- WHAT THIS TASK INVOLVES
Transcribe every line from the one containing "Viewport: 1310px width, 924px" through the end of the records below, exactly, but not the pictures.

[Stored records]
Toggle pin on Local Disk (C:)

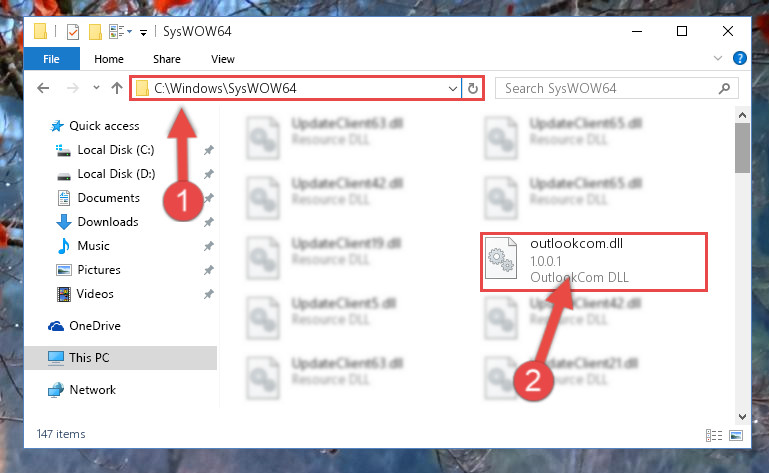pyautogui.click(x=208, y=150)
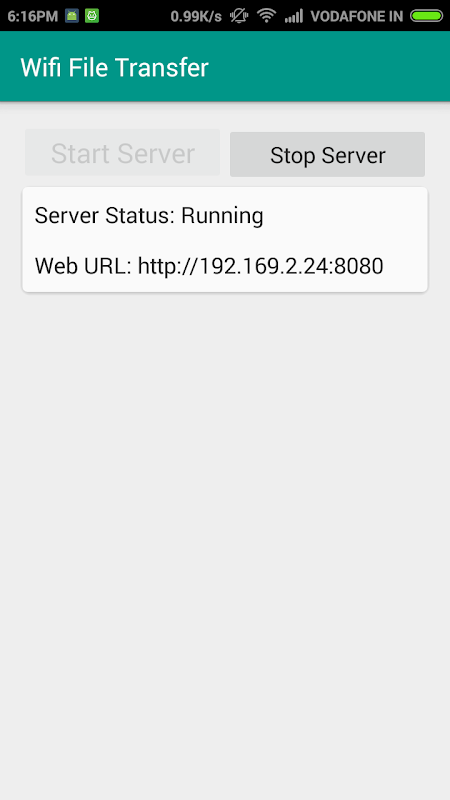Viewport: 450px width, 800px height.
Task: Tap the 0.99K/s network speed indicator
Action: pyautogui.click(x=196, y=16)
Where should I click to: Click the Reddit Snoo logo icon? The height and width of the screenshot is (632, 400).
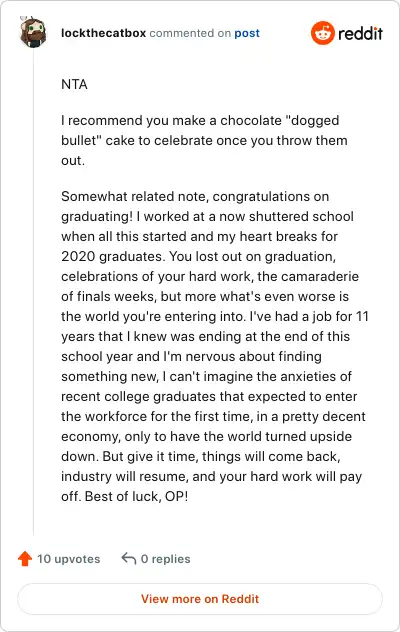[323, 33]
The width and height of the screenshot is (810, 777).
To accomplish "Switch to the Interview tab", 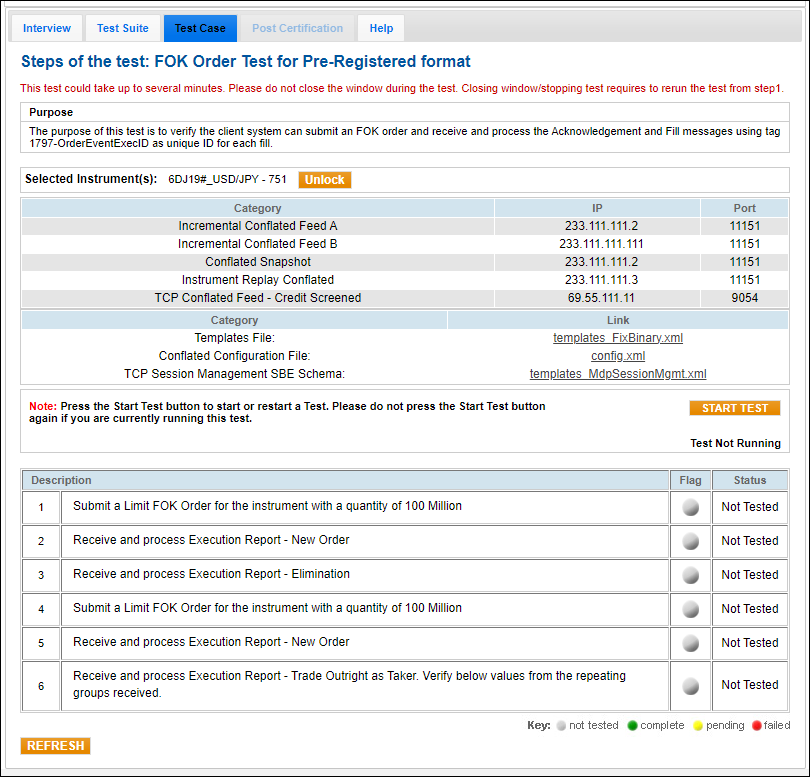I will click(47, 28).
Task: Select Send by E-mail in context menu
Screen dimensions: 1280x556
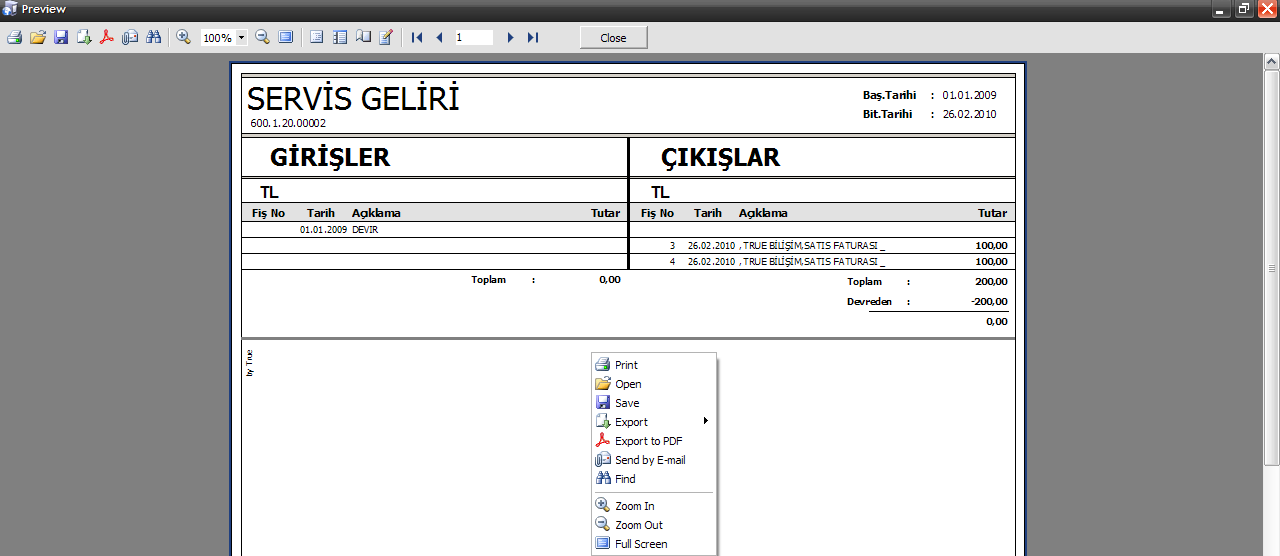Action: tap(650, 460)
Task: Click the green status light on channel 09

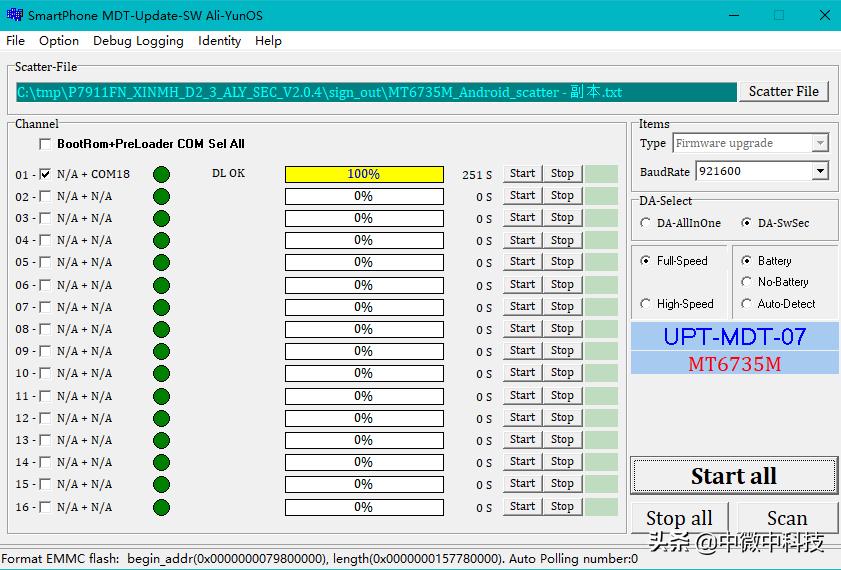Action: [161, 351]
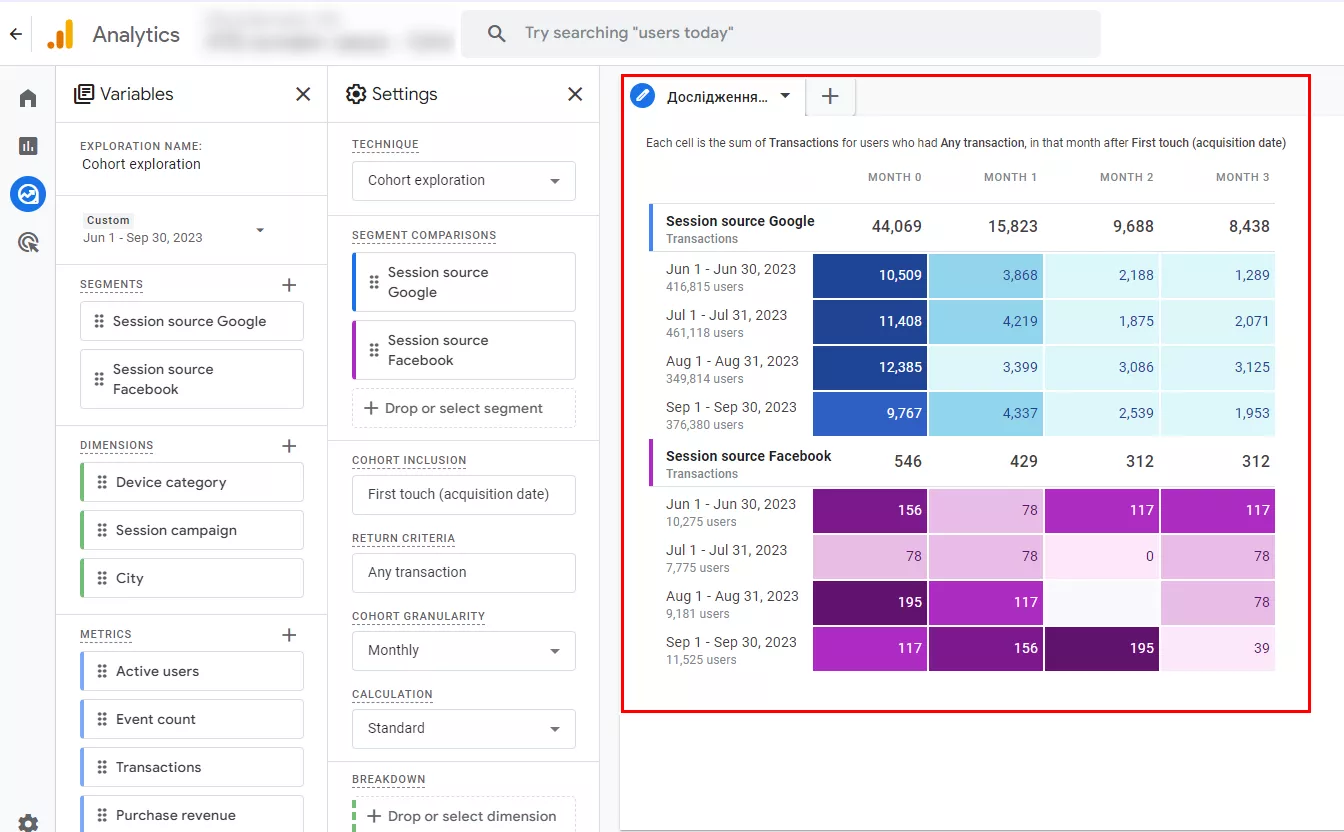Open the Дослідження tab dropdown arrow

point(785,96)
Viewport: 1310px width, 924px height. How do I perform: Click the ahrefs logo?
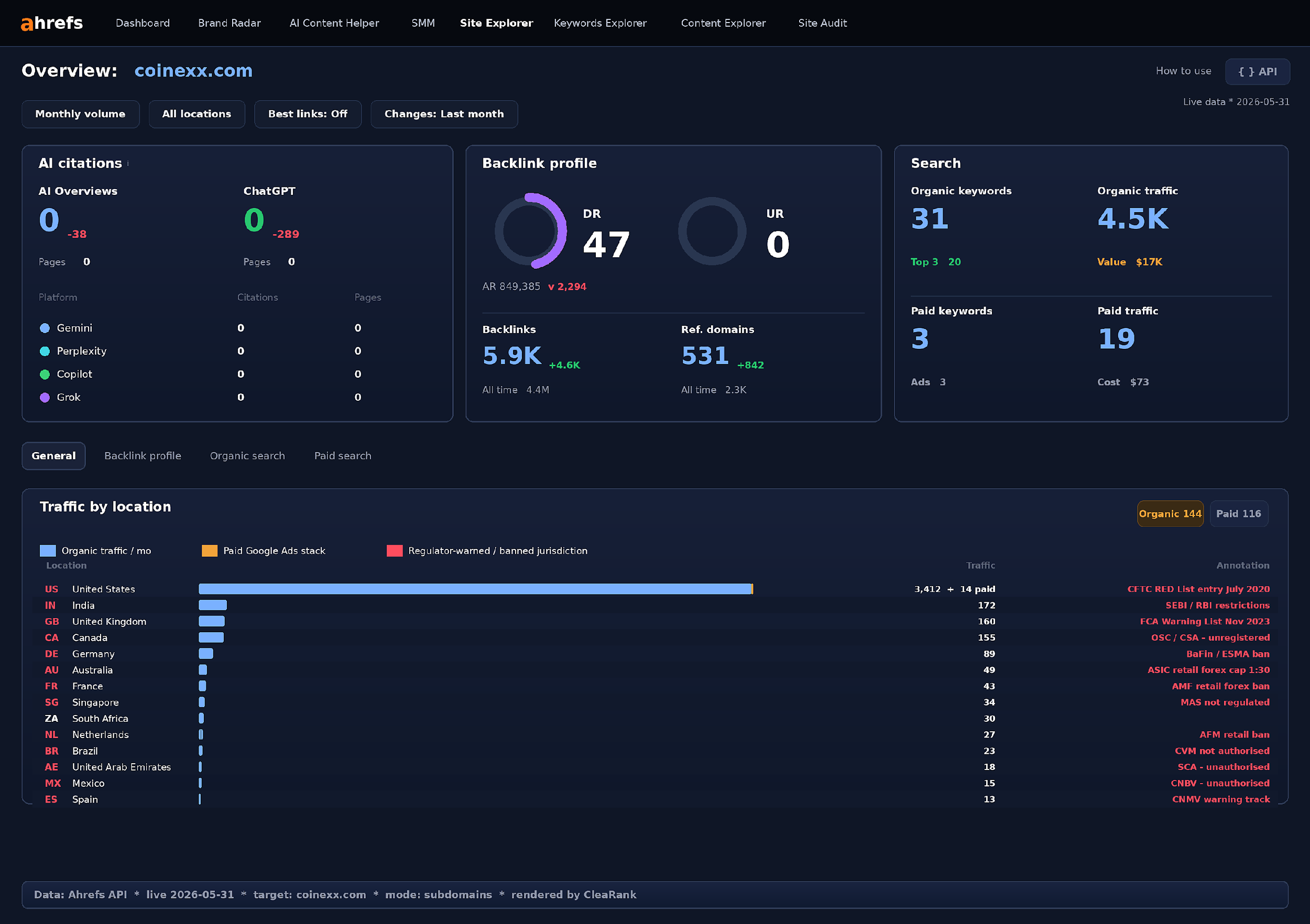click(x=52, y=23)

- YOUR SOLUTION
Viewport: 1310px width, 924px height. How do I perform: Click the ahrefs logo?
click(x=52, y=23)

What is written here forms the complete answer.